There was abundant water from the hills, that once
had been wooded. Under heath and pasture
there were seams of coal and clay deposits
to drive the factory engines and build
the chimneys, which were made by ambitious,
ingenious men for ambitious,
greedy men. The small town became a large town,
and then a city. Tenements were built
for the poor, who had come from hamlets,
at the distant end of tree-lined lanes,
to be less poor. The river, whose source
was in the hills and along whose banks
people had first settled aeons ago,
became, in a decade, an open sewer.
The old men who had become rich because
they owned by chance a lucky piece of land
decided to build a library – leeward
of the prevailing wind – so as to grace
the centre of their famous city.
It would have a Grecian portico
for its entrance, upholstered chairs, and shelves
of mahogany for leather-bound books,
ancient and modern, on all the sciences
and the arts, and the history of the world.
They wondered if a clock were needed –
and then remembered they owned each second.

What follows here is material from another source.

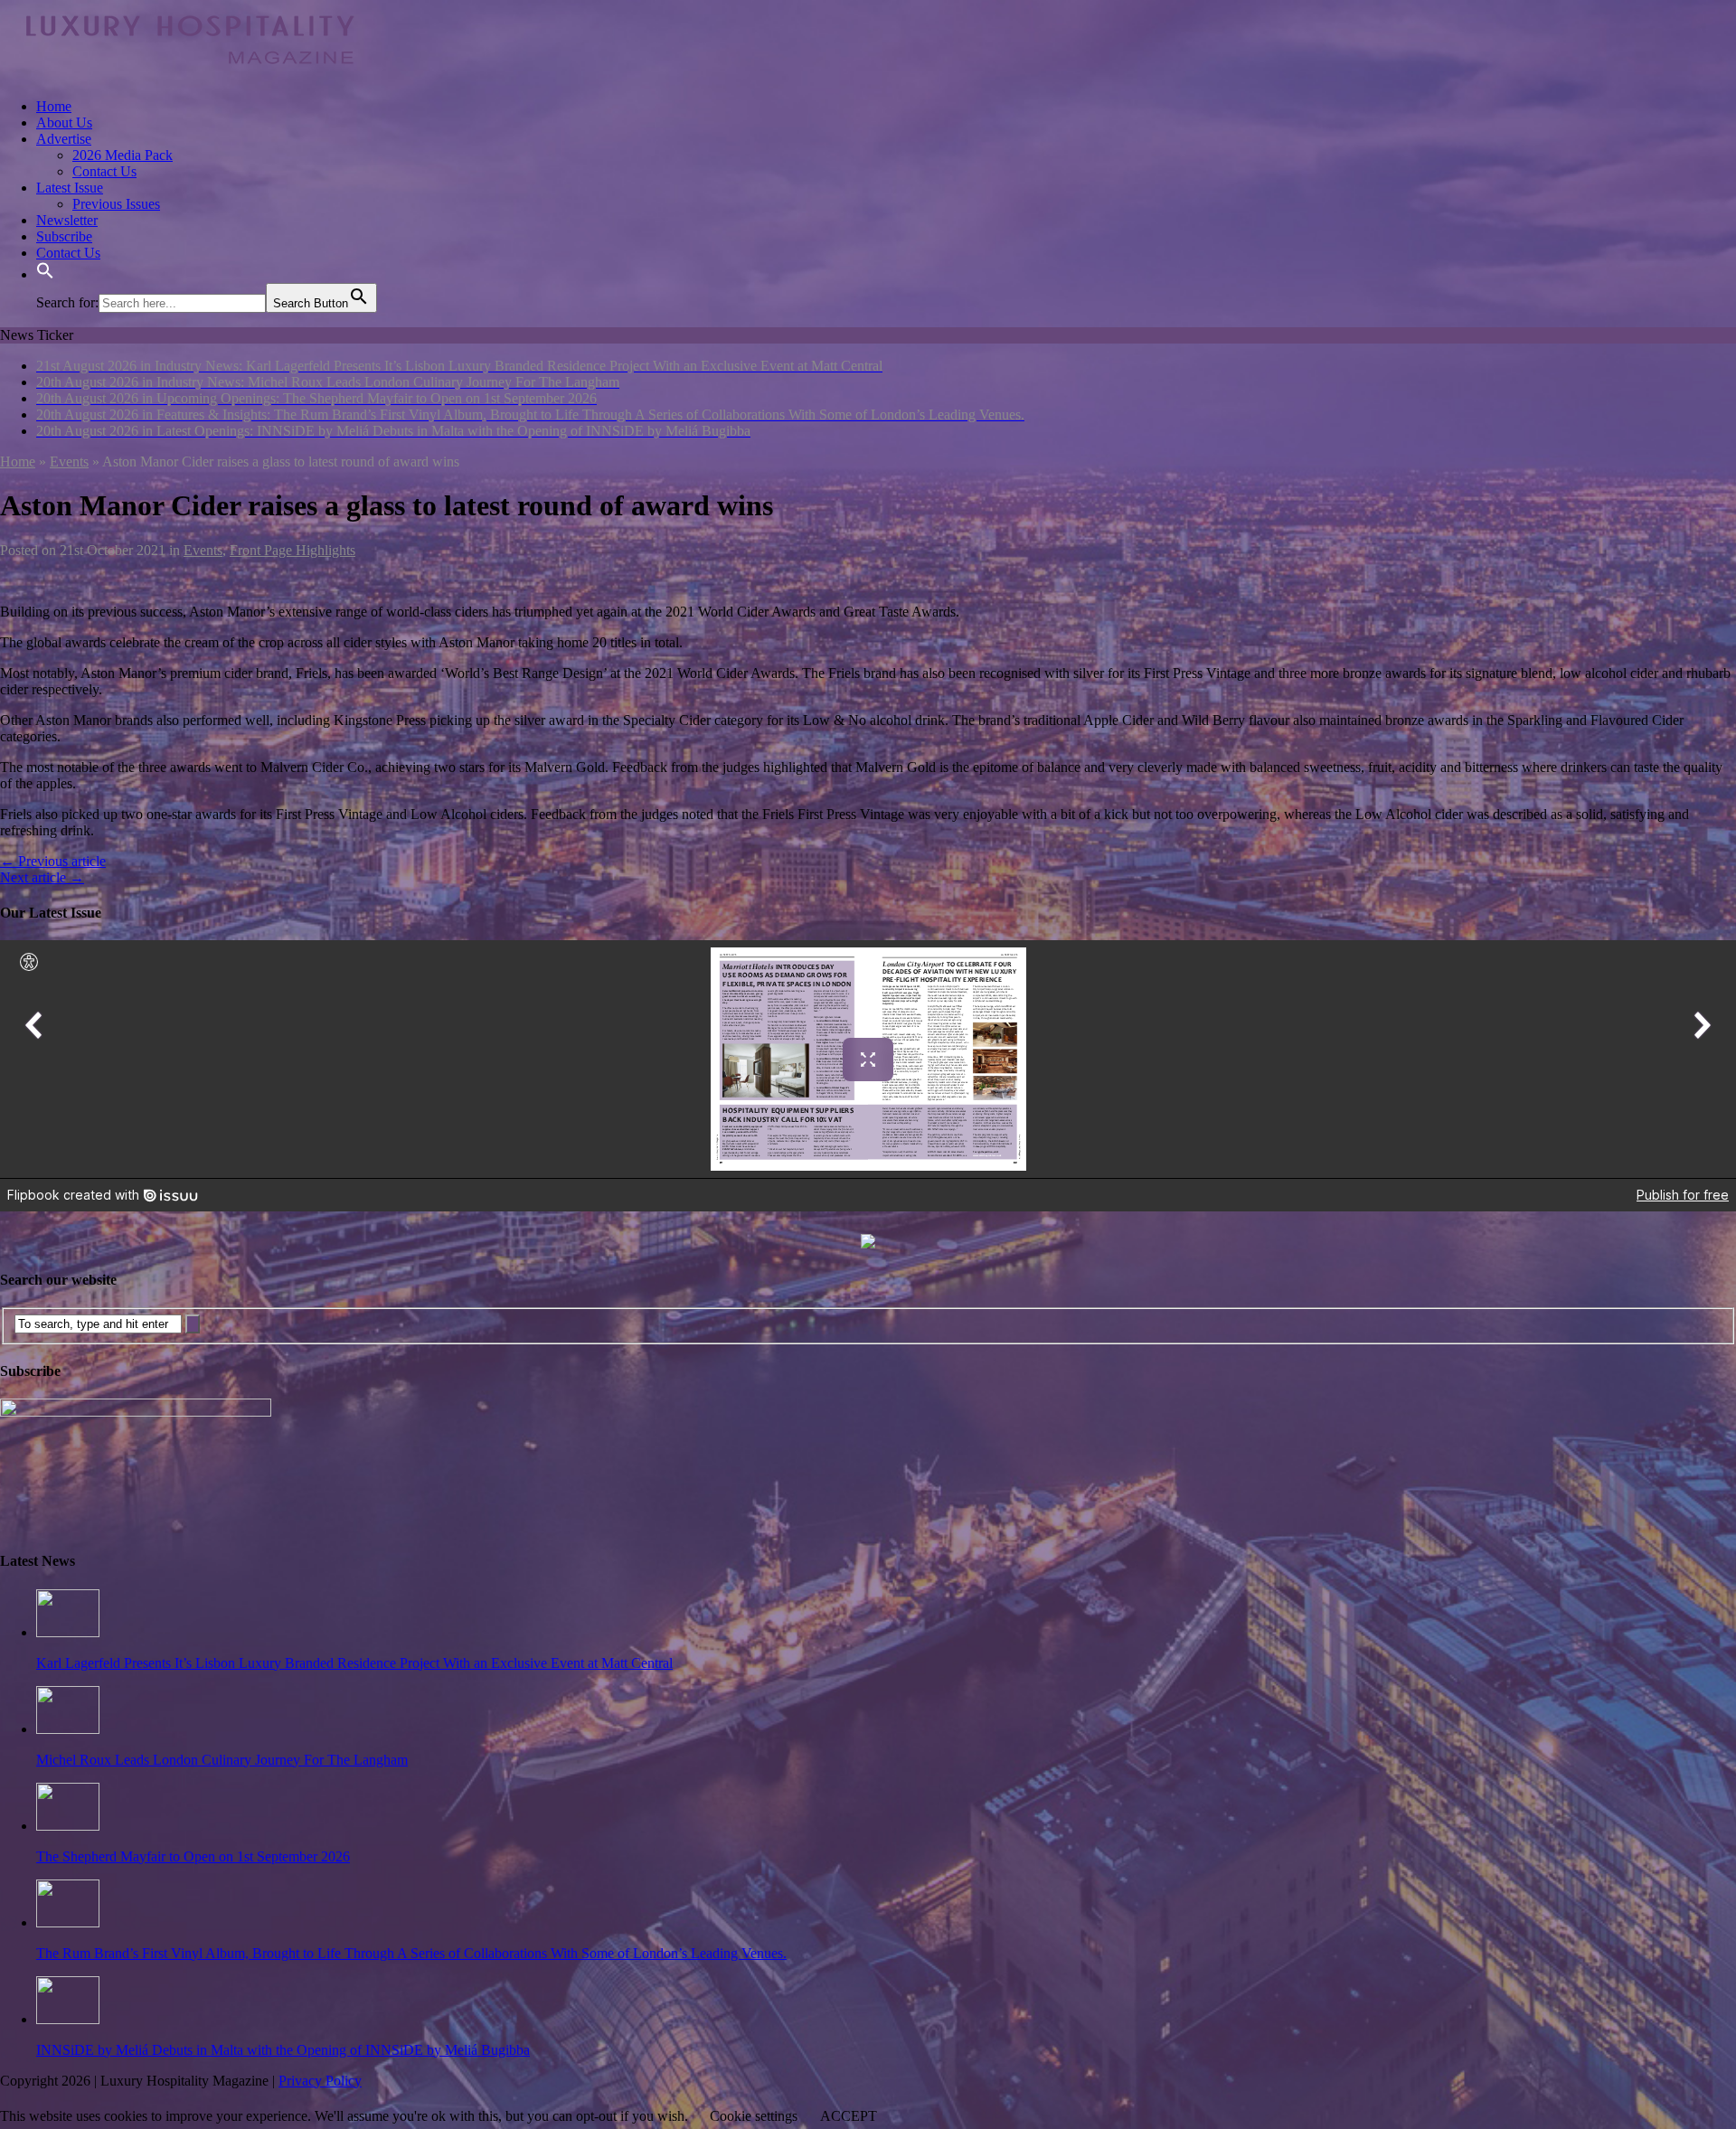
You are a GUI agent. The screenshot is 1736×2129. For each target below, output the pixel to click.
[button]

They had commodified time. What the place lacked
the old men realised – and they were all men,
and only men who owned part of the earth –
was a wind dial so that they might travel home,
after improving their minds, to their mansions
in the foothills, unassailed by acrid
factory smoke and the cloying miasma
from the tenements and the river, but knowing
their fortunes were assured.
Portico Library
John Plummer
February 1, 2022Is the Library still open and free to all? Or has that too fallen casualty to the never ending mutant variants of greed we know so well? The degradation of the land and of the communities it belonged to is so familiar. The hopes and ingenuities that drove migrants into towns and cities are improbably constant through the centuries, which is both inspiring and depressing for now and the future. Wealth still stifles as much as it creates. Our inheritance from slavery is being subject to greater scrutiny. Cities, towns and communities also deserve to be redeemed from the greed and vanity of many of their founding fathers.